## Text shown
______

8-K 1 d8k.htm FORM 8-K Form 8-K

UNITED STATES

SECURITIES AND EXCHANGE COMMISSION

Washington, D.C. 20549

 


 

FORM 8-K

 


 

Current Report

 

Pursuant to Section 13 or 15(d) of

the Securities Exchange Act of 1934

 

Date of Report (Date of earliest event reported): October 4, 2004

 


 

ROANOKE ELECTRIC STEEL CORPORATION

(Exact name of registrant as specified in its charter)

 


 

Virginia   0-2389   54-0585263

(State or other jurisdiction of

incorporation or organization)

  (Commission File Number)  

(I.R.S. Employer

Identification Number)

 

102 Westside Boulevard, NW

Roanoke, Virginia

  24017
(Address of principal executive offices)   (Zip Code)

 

(540) 342-1831

(Registrant’s telephone number, including area code)

 


 

Check the appropriate box below if the Form 8-K filing is intended to simultaneously satisfy the filing obligation of the registrant under any of the following provisions (see General Instruction A.2. below):

 

¨ Written communications pursuant to Rule 425 under the Securities Act (17 CFR 230.425)

 

¨ Soliciting material pursuant to Rule 14a-12 under the Exchange Act (17 CFR 240.14a-12)

 

¨ Pre-commencement communications pursuant to Rule 14d-2(b) under the Exchange Act (17 CFR 240.14d-2(b))

______

## Material

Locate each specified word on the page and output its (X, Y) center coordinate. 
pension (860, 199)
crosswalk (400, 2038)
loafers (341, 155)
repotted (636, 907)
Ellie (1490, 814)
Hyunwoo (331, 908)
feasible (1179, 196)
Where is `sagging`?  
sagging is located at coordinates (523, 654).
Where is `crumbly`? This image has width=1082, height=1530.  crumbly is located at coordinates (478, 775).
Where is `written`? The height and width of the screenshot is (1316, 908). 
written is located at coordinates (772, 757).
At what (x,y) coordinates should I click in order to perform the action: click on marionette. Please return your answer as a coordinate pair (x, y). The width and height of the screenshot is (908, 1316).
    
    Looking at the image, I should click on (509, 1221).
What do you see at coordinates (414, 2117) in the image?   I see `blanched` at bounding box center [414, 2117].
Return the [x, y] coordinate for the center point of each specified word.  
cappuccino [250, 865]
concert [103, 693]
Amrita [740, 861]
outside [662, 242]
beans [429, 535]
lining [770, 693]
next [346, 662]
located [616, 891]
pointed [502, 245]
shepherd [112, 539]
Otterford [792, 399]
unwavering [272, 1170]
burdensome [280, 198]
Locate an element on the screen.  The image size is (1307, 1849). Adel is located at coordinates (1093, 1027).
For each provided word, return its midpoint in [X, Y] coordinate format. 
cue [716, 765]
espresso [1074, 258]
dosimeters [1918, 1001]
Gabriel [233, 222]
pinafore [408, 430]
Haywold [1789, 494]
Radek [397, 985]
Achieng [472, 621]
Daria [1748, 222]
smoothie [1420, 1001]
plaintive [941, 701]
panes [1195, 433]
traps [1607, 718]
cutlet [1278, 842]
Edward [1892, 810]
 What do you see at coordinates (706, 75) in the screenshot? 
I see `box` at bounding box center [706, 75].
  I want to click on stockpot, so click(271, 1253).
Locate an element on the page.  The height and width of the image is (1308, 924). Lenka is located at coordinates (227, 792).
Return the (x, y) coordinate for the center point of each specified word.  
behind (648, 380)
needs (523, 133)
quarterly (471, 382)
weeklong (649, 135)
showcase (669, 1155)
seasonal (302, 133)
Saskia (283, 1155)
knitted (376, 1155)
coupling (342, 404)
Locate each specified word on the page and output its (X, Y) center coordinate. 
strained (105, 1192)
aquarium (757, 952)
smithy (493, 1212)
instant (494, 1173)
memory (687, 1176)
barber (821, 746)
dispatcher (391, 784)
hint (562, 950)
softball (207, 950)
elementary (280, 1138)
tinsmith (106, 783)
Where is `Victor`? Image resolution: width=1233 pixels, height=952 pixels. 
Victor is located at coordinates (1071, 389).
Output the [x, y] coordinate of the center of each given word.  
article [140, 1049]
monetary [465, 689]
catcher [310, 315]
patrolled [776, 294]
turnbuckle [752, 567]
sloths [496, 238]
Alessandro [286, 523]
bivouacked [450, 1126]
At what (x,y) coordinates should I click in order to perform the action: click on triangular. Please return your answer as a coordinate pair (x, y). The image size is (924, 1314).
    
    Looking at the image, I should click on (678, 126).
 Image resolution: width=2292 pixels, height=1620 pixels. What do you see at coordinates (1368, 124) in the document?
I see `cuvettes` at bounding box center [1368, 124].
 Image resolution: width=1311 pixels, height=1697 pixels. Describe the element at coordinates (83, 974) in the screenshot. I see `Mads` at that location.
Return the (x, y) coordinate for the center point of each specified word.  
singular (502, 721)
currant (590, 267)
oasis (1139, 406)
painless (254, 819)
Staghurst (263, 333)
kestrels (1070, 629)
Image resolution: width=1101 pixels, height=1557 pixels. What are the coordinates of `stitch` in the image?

______

## Exercise tasks
A - Can you reproduce the Form 8-K cover page in full, word for word?
B - Could you recast part of the listing as a Markdown table with the columns n and Line, numbering each row and skipping blank lines? Begin at the listing line that has "traps [1607, 718]" and stop after the one that has "bivouacked [450, 1126]", and give only those lines.
The Form 8-K cover page and the listing are unrelated to each other.

## Results of the tasks
A -
8-K 1 d8k.htm FORM 8-K Form 8-K

UNITED STATES

SECURITIES AND EXCHANGE COMMISSION

Washington, D.C. 20549

 


 

FORM 8-K

 


 

Current Report

 

Pursuant to Section 13 or 15(d) of

the Securities Exchange Act of 1934

 

Date of Report (Date of earliest event reported): October 4, 2004

 


 

ROANOKE ELECTRIC STEEL CORPORATION

(Exact name of registrant as specified in its charter)

 


 

Virginia   0-2389   54-0585263

(State or other jurisdiction of

incorporation or organization)

  (Commission File Number)  

(I.R.S. Employer

Identification Number)

 

102 Westside Boulevard, NW

Roanoke, Virginia

  24017
(Address of principal executive offices)   (Zip Code)

 

(540) 342-1831

(Registrant’s telephone number, including area code)

 


 

Check the appropriate box below if the Form 8-K filing is intended to simultaneously satisfy the filing obligation of the registrant under any of the following provisions (see General Instruction A.2. below):

 

¨ Written communications pursuant to Rule 425 under the Securities Act (17 CFR 230.425)

 

¨ Soliciting material pursuant to Rule 14a-12 under the Exchange Act (17 CFR 240.14a-12)

 

¨ Pre-commencement communications pursuant to Rule 14d-2(b) under the Exchange Act (17 CFR 240.14d-2(b))

B -
| n | Line |
|---|---|
| 1 | traps [1607, 718] |
| 2 | cutlet [1278, 842] |
| 3 | Edward [1892, 810] |
| 4 |  What do you see at coordinates (706, 75) in the screenshot?  |
| 5 | I see `box` at bounding box center [706, 75]. |
| 6 |   I want to click on stockpot, so click(271, 1253). |
| 7 | Locate an element on the page.  The height and width of the image is (1308, 924). Lenka is located at coordinates (227, 792). |
| 8 | Return the (x, y) coordinate for the center point of each specified word.   |
| 9 | behind (648, 380) |
| 10 | needs (523, 133) |
| 11 | quarterly (471, 382) |
| 12 | weeklong (649, 135) |
| 13 | showcase (669, 1155) |
| 14 | seasonal (302, 133) |
| 15 | Saskia (283, 1155) |
| 16 | knitted (376, 1155) |
| 17 | coupling (342, 404) |
| 18 | Locate each specified word on the page and output its (X, Y) center coordinate.  |
| 19 | strained (105, 1192) |
| 20 | aquarium (757, 952) |
| 21 | smithy (493, 1212) |
| 22 | instant (494, 1173) |
| 23 | memory (687, 1176) |
| 24 | barber (821, 746) |
| 25 | dispatcher (391, 784) |
| 26 | hint (562, 950) |
| 27 | softball (207, 950) |
| 28 | elementary (280, 1138) |
| 29 | tinsmith (106, 783) |
| 30 | Where is `Victor`? Image resolution: width=1233 pixels, height=952 pixels.  |
| 31 | Victor is located at coordinates (1071, 389). |
| 32 | Output the [x, y] coordinate of the center of each given word.   |
| 33 | article [140, 1049] |
| 34 | monetary [465, 689] |
| 35 | catcher [310, 315] |
| 36 | patrolled [776, 294] |
| 37 | turnbuckle [752, 567] |
| 38 | sloths [496, 238] |
| 39 | Alessandro [286, 523] |
| 40 | bivouacked [450, 1126] |